# Dataset:
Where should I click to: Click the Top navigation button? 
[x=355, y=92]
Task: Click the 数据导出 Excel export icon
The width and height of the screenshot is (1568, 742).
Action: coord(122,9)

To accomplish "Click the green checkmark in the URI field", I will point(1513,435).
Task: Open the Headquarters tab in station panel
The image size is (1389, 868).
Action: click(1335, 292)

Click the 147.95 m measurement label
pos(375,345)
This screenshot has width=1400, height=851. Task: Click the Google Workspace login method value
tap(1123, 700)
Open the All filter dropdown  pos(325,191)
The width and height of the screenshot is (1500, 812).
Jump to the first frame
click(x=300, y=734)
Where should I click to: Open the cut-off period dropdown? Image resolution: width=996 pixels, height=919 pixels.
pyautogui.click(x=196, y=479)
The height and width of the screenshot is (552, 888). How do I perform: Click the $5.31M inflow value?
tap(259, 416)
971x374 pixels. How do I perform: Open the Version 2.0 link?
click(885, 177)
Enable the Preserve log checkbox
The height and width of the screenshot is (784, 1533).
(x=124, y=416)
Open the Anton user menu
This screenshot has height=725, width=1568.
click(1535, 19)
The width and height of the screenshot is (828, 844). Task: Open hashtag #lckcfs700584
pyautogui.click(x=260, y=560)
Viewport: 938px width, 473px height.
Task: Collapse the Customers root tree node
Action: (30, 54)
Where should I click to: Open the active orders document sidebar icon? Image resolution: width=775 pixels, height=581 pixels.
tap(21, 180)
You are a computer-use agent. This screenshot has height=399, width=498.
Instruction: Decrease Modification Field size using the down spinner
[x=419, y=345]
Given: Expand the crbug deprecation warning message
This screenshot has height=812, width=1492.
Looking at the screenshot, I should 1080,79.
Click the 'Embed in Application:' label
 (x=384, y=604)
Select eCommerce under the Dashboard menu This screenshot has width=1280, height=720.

# Problem to solve:
Reproduce every row above verbatim, line for line.

# Task response:
Where should I click to: Click the Top navigation button? 
[x=355, y=92]
Task: Click the 数据导出 Excel export icon
The width and height of the screenshot is (1568, 742).
Action: coord(122,9)

To accomplish "Click the green checkmark in the URI field", I will point(1513,435).
Task: Open the Headquarters tab in station panel
The image size is (1389, 868).
Action: click(1335, 292)

Click the 147.95 m measurement label
pos(375,345)
This screenshot has width=1400, height=851. Task: Click the Google Workspace login method value
tap(1123, 700)
Open the All filter dropdown  pos(325,191)
The width and height of the screenshot is (1500, 812).
Jump to the first frame
click(x=300, y=734)
Where should I click to: Open the cut-off period dropdown? Image resolution: width=996 pixels, height=919 pixels.
pyautogui.click(x=196, y=479)
The height and width of the screenshot is (552, 888). How do I perform: Click the $5.31M inflow value?
tap(259, 416)
971x374 pixels. How do I perform: Open the Version 2.0 link?
click(885, 177)
Enable the Preserve log checkbox
The height and width of the screenshot is (784, 1533).
(x=124, y=416)
Open the Anton user menu
This screenshot has height=725, width=1568.
click(1535, 19)
The width and height of the screenshot is (828, 844). Task: Open hashtag #lckcfs700584
pyautogui.click(x=260, y=560)
Viewport: 938px width, 473px height.
Task: Collapse the Customers root tree node
Action: (30, 54)
Where should I click to: Open the active orders document sidebar icon? Image resolution: width=775 pixels, height=581 pixels.
tap(21, 180)
You are a computer-use agent. This screenshot has height=399, width=498.
Instruction: Decrease Modification Field size using the down spinner
[x=419, y=345]
Given: Expand the crbug deprecation warning message
This screenshot has height=812, width=1492.
Looking at the screenshot, I should 1080,79.
Click the 'Embed in Application:' label
 (x=384, y=604)
Select eCommerce under the Dashboard menu This screenshot has width=1280, height=720.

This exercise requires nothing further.